Home
Miron Kursa edited this page 2 years ago

Rethinker tutorial

First, we have to load the package and open connection to the RethinkDB server. Here we assume it works on a local host listening on a default port; if not, appropriate parameters can be fed to the openConnection() function.

library(rethinker)
cn<-openConnection()

Anyhow, we get a connection handle which can be used to issue queries; thus, we save it into a variable cn.

print(cn)
## 
##  Opened connection to RethinkDB @ localhost:28015.

Now, we will create a throw-away database and table not to mess with any important data. To this end, we need to formulate a ReQL query; similar to other RethinkDB drivers, rethinker uses native language structures for that. For now, we will also discard the results.

r()$dbCreate("rethinker_test")$run(cn)->ignore

Next, we will need a throw-away table; to this end, we have to first select our rethinker_test db, and then issue $tableCreate().

r()$db("rethinker_test")$tableCreate("A")$run(cn)->ignore

Time for some actual query; let's check how many objects are in A; should be zero, as it was just created.

r()$db("rethinker_test")$table("A")$count()$run(cn)
## [1] 0

Whenever there is an error in query, it is re-thrown as an R error; also the connection gets terminated, so a new one should be used.

print(attr(try(
 r()$db("doesNotExist")$table("xxx")$count()$run(cn)
),"condition"))
## <simpleError in fetchResponseRaw(x, token): Error: Database `doesNotExist` does not exist.>
print(cn)
## 
##  Lost connection to RethinkDB @ localhost:28015.
cn<-openConnection()

While $db()$table() is long to write, we can use a shortcut, namely specify them in r().
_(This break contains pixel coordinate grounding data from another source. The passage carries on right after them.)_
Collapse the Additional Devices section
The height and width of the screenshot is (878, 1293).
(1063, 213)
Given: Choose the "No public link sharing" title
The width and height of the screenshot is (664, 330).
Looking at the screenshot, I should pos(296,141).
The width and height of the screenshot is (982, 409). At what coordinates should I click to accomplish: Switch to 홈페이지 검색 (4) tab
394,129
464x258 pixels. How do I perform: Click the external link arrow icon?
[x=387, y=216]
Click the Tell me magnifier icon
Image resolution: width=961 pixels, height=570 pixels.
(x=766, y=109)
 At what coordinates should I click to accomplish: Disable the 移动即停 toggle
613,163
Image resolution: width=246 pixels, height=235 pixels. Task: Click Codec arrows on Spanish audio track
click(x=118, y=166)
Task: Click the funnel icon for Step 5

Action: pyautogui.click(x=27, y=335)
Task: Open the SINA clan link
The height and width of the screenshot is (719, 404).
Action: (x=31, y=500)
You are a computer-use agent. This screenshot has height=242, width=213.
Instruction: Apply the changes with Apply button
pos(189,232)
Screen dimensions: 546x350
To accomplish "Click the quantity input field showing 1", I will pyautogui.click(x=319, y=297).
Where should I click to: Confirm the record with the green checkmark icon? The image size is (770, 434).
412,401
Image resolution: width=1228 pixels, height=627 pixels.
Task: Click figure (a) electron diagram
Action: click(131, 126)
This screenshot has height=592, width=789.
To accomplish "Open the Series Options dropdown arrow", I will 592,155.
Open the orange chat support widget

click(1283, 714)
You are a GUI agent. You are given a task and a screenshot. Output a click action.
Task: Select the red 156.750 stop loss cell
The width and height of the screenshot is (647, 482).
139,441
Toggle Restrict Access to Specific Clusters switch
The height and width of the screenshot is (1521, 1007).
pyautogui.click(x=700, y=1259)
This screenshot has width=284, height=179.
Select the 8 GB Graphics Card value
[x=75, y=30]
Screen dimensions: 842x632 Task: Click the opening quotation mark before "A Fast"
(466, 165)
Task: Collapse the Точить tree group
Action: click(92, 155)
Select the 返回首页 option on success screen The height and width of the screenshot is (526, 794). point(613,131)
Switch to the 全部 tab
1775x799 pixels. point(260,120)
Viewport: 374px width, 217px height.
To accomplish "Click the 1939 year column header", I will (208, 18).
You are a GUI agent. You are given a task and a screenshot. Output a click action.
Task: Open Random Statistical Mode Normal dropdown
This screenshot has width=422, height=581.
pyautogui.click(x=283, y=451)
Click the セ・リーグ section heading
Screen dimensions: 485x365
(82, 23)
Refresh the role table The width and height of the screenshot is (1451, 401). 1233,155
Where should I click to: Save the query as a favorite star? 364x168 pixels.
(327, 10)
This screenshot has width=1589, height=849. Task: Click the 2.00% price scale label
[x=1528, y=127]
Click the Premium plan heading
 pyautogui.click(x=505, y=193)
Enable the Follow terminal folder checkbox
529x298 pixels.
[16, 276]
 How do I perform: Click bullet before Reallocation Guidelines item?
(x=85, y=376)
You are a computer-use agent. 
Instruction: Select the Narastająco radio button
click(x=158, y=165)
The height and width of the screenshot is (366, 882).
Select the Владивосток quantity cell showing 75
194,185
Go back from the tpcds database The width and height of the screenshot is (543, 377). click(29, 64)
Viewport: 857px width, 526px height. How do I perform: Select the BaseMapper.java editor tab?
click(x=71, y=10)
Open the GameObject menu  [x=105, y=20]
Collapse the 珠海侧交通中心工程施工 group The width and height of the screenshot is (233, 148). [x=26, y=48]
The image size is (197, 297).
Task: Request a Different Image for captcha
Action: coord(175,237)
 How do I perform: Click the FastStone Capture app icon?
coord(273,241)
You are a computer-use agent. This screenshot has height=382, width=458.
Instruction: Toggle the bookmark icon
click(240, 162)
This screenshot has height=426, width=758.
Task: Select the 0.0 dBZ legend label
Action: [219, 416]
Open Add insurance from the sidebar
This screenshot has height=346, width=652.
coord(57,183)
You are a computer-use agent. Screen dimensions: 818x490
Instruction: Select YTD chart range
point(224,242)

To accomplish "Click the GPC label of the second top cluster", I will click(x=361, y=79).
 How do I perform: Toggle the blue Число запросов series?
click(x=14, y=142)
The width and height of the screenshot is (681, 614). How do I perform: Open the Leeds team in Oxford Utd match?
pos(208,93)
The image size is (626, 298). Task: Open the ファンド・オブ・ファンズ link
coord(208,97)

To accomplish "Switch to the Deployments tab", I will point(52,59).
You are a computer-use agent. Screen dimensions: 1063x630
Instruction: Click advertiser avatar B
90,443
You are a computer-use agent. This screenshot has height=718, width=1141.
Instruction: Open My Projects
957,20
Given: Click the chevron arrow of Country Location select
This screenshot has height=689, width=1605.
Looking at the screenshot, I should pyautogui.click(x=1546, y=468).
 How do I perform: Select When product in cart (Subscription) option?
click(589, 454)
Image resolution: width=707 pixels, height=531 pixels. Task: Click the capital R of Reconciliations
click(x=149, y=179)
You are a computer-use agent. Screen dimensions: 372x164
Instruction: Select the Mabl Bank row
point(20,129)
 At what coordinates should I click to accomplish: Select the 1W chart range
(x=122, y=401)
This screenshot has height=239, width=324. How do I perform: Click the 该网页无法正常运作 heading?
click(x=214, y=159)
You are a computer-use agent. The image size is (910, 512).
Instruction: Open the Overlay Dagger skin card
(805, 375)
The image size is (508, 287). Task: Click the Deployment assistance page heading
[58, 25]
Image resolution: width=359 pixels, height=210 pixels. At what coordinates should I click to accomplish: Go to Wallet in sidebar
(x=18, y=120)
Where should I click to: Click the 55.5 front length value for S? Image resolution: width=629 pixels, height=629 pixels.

r("rethinker_test","A")$count()$run(cn)
## [1] 0

Time to insert some object; RethinkDB stores JSON, but rethinker allows one to use native R objects.

r("rethinker_test","A")$insert(
 list(
  id='a',
  string='abc',
  number=7,
  array=1:10,
  #JSON arrays may have different types
  another_array=list(1,'two',3),
  object=list(three=3,array=letters[1:3],sub=list(i_am="a nested object"))
 )
)$run(cn)->ans

Conversion follows rjson conventions (by actually using rjson for that purpose), i.e. unnamed lists and vectors turn into arrays, named lists into objects, and 1-element vectors into scalars.

Anyway, as an answer, we get a typical RethinkDB object describing changes given query caused;

ans
## $deleted
## [1] 0
## 
## $errors
## [1] 0
## 
## $inserted
## [1] 1
## 
## $replaced
## [1] 0
## 
## $skipped
## [1] 0
## 
## $unchanged
## [1] 0

here we see a new object was created. Let's try to retrieve it, by using $get().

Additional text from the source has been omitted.